### What you need to do
Take the material below and extract the lines from the one with "Click the NotifyPolice false value" through the one with "Given: Confirm that", word for word, without pictures.

### Source information
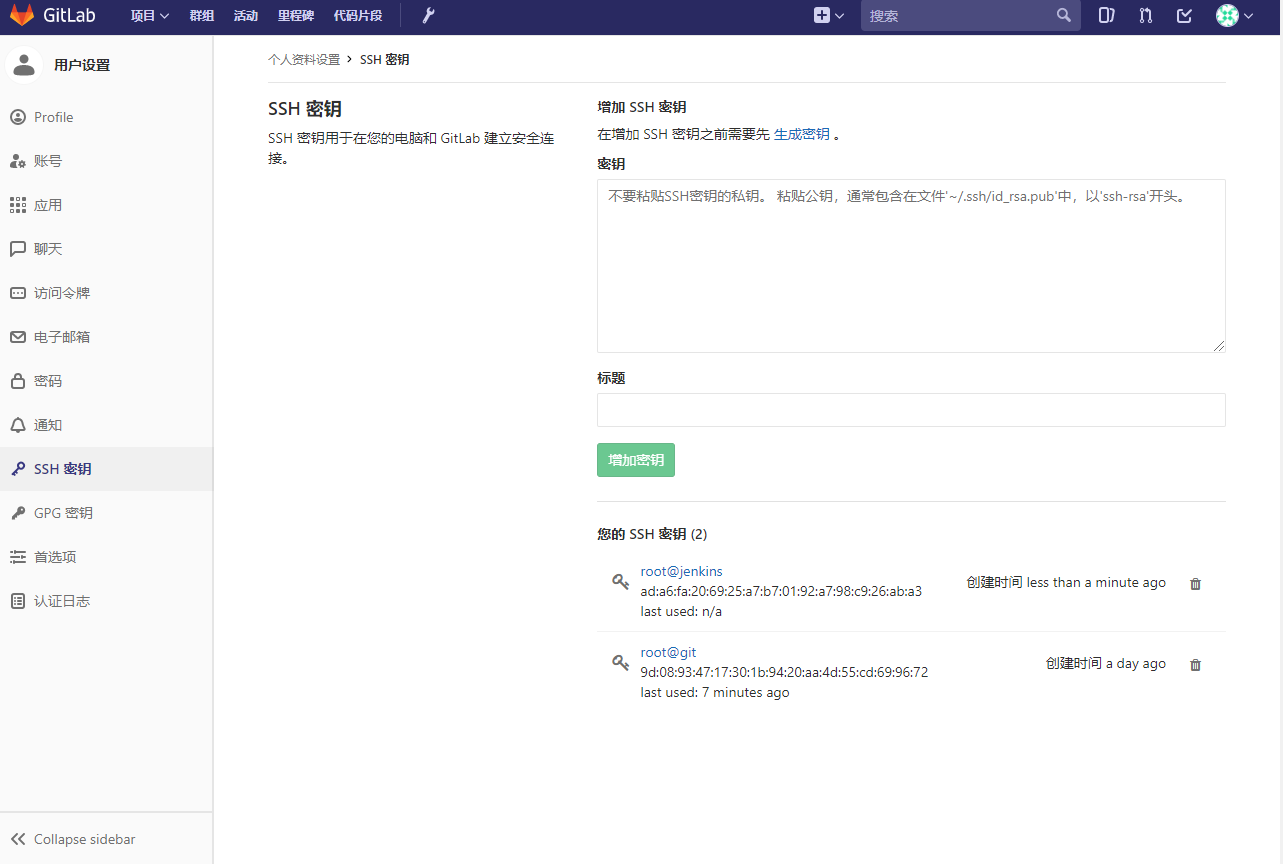
Task: Open 代码片段 in the top menu
Action: (357, 15)
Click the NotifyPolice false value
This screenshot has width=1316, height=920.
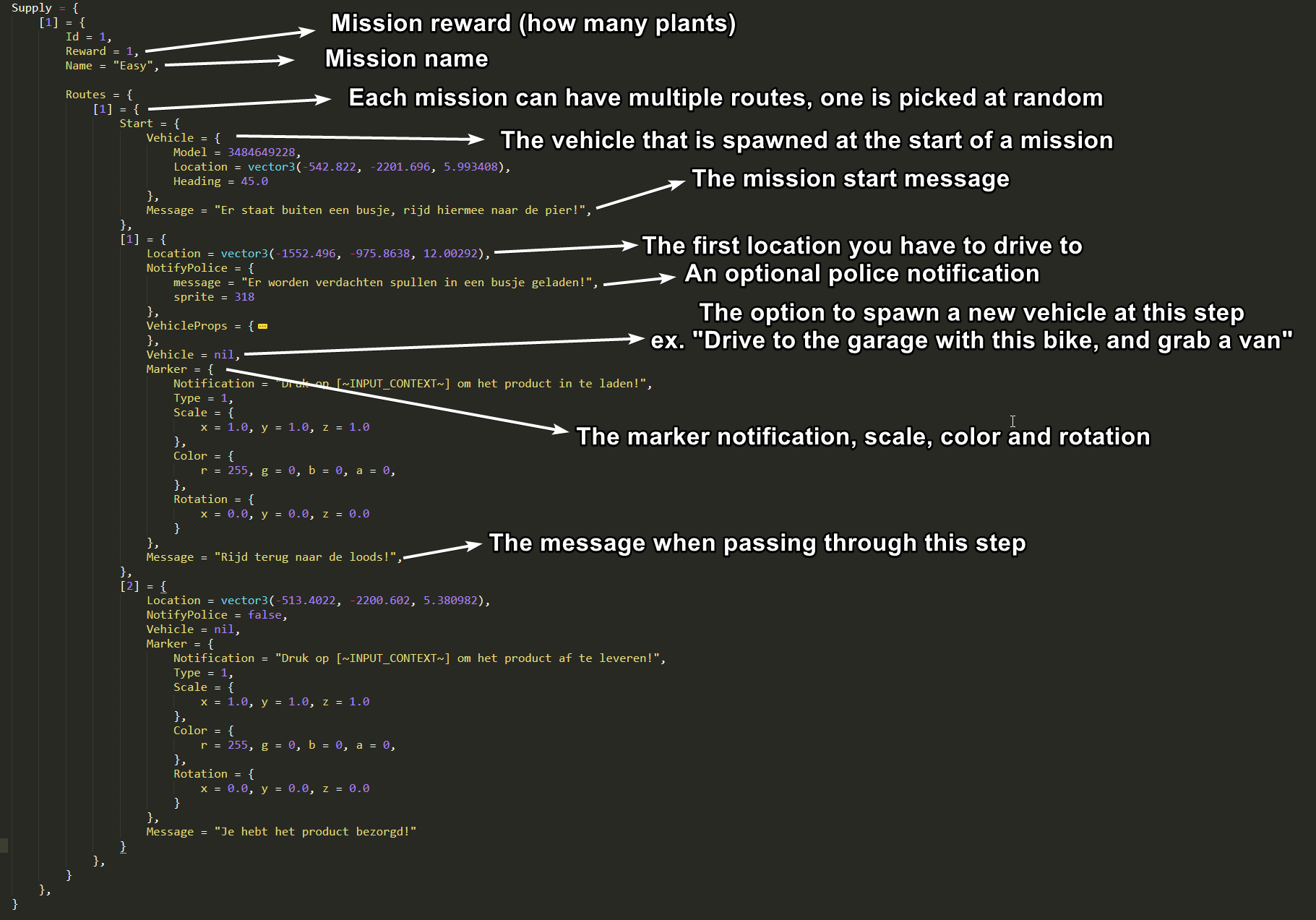[x=265, y=615]
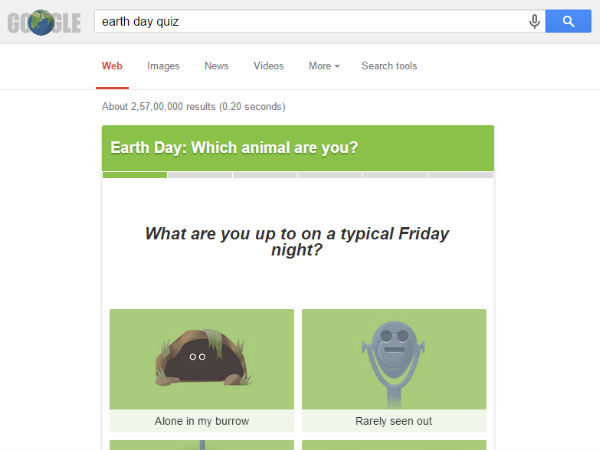The height and width of the screenshot is (450, 600).
Task: Open the Videos tab
Action: click(268, 66)
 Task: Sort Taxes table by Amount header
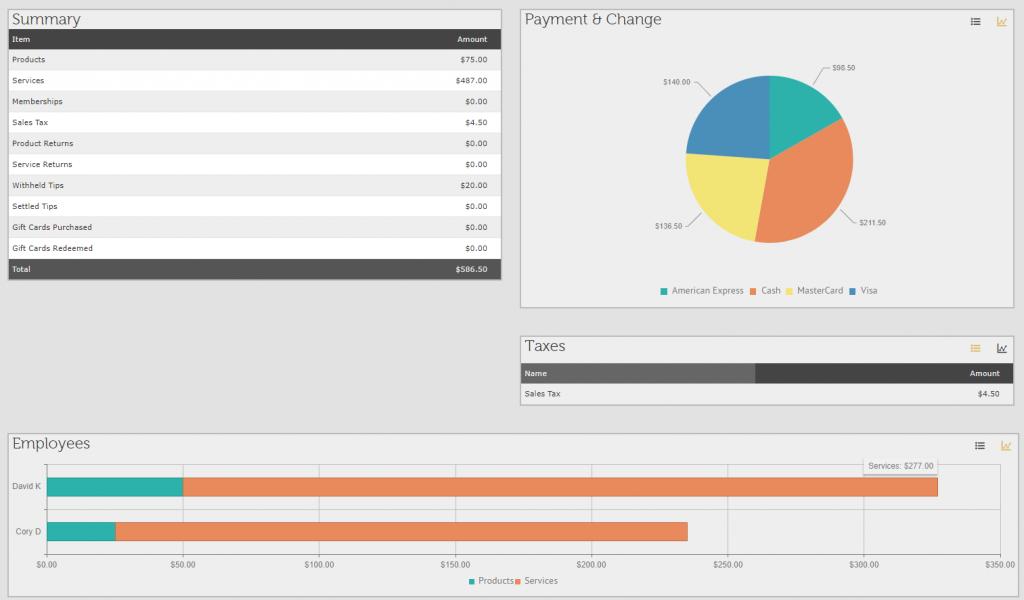point(984,373)
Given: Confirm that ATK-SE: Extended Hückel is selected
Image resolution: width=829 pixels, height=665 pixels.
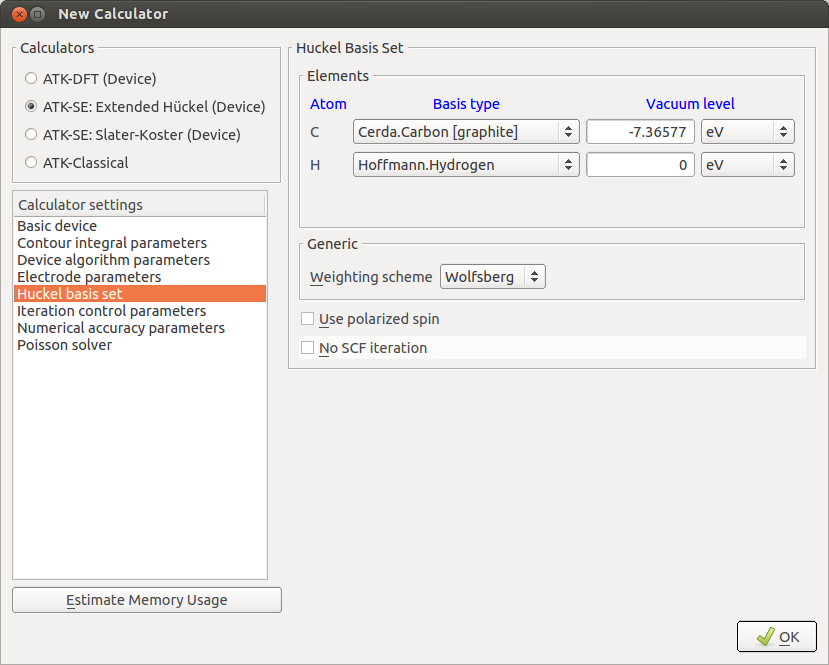Looking at the screenshot, I should pos(30,106).
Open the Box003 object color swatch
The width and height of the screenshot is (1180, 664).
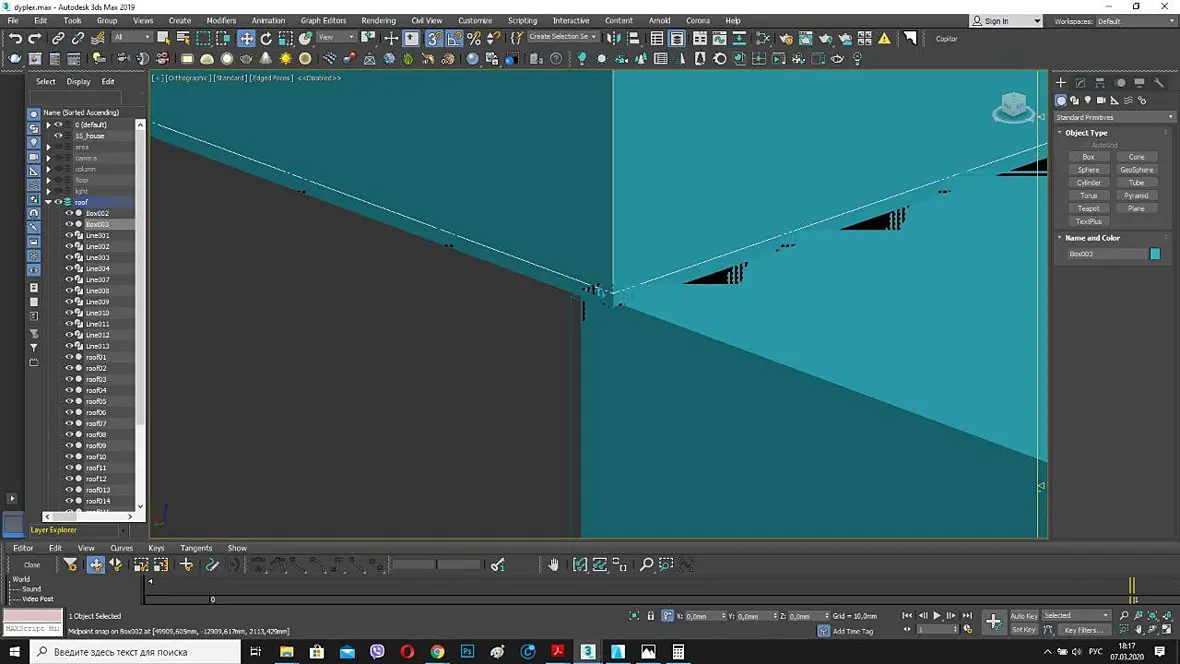pyautogui.click(x=1155, y=254)
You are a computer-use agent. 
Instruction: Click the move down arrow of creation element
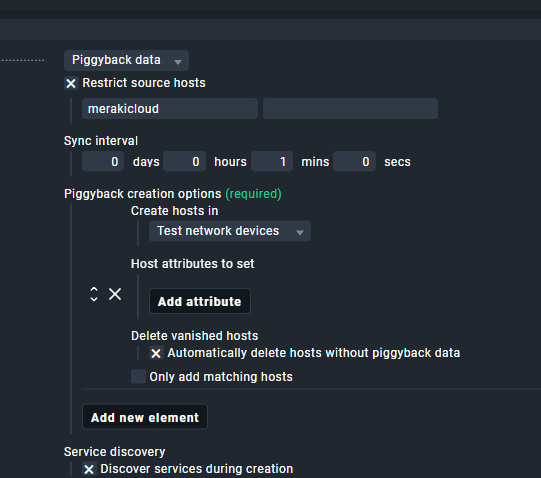pyautogui.click(x=94, y=299)
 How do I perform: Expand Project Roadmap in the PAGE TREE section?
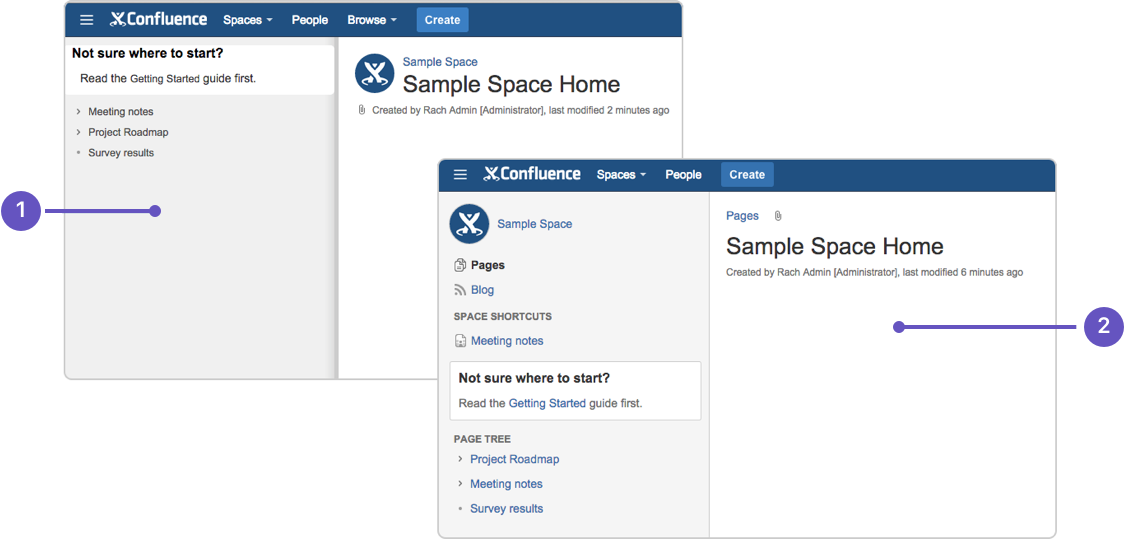pos(460,459)
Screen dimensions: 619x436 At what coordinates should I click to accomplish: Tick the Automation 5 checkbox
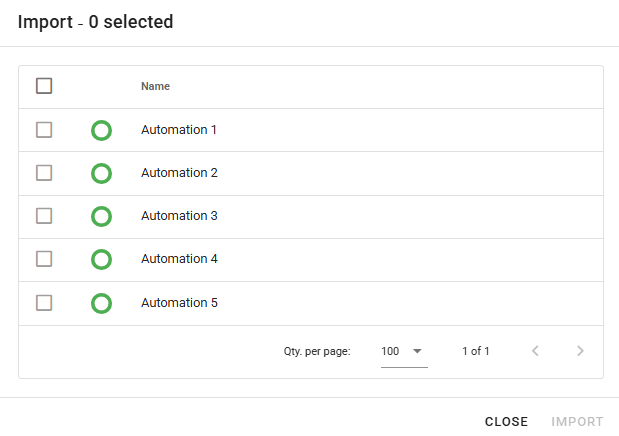[44, 302]
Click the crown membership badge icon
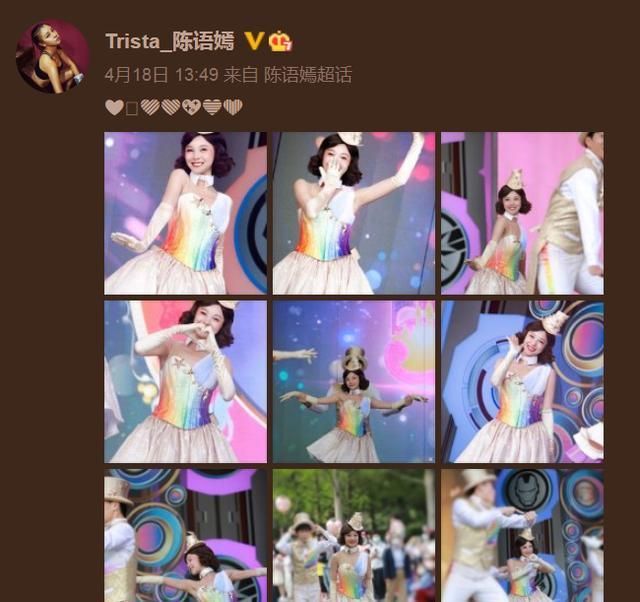The width and height of the screenshot is (640, 602). point(280,41)
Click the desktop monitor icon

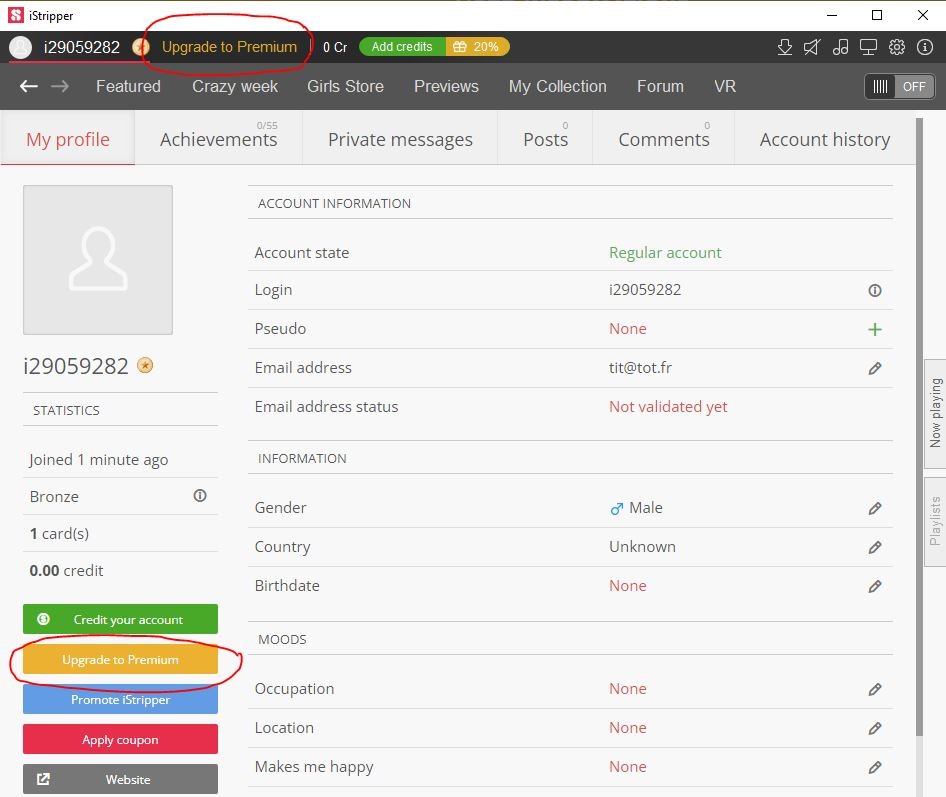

### Output
Click the NotifyPolice false value
This screenshot has width=1316, height=920.
[x=265, y=615]
The height and width of the screenshot is (450, 600).
Task: Open the Videos tab
Action: click(268, 66)
 Task: Sort Taxes table by Amount header
point(984,373)
Given: Confirm that ATK-SE: Extended Hückel is selected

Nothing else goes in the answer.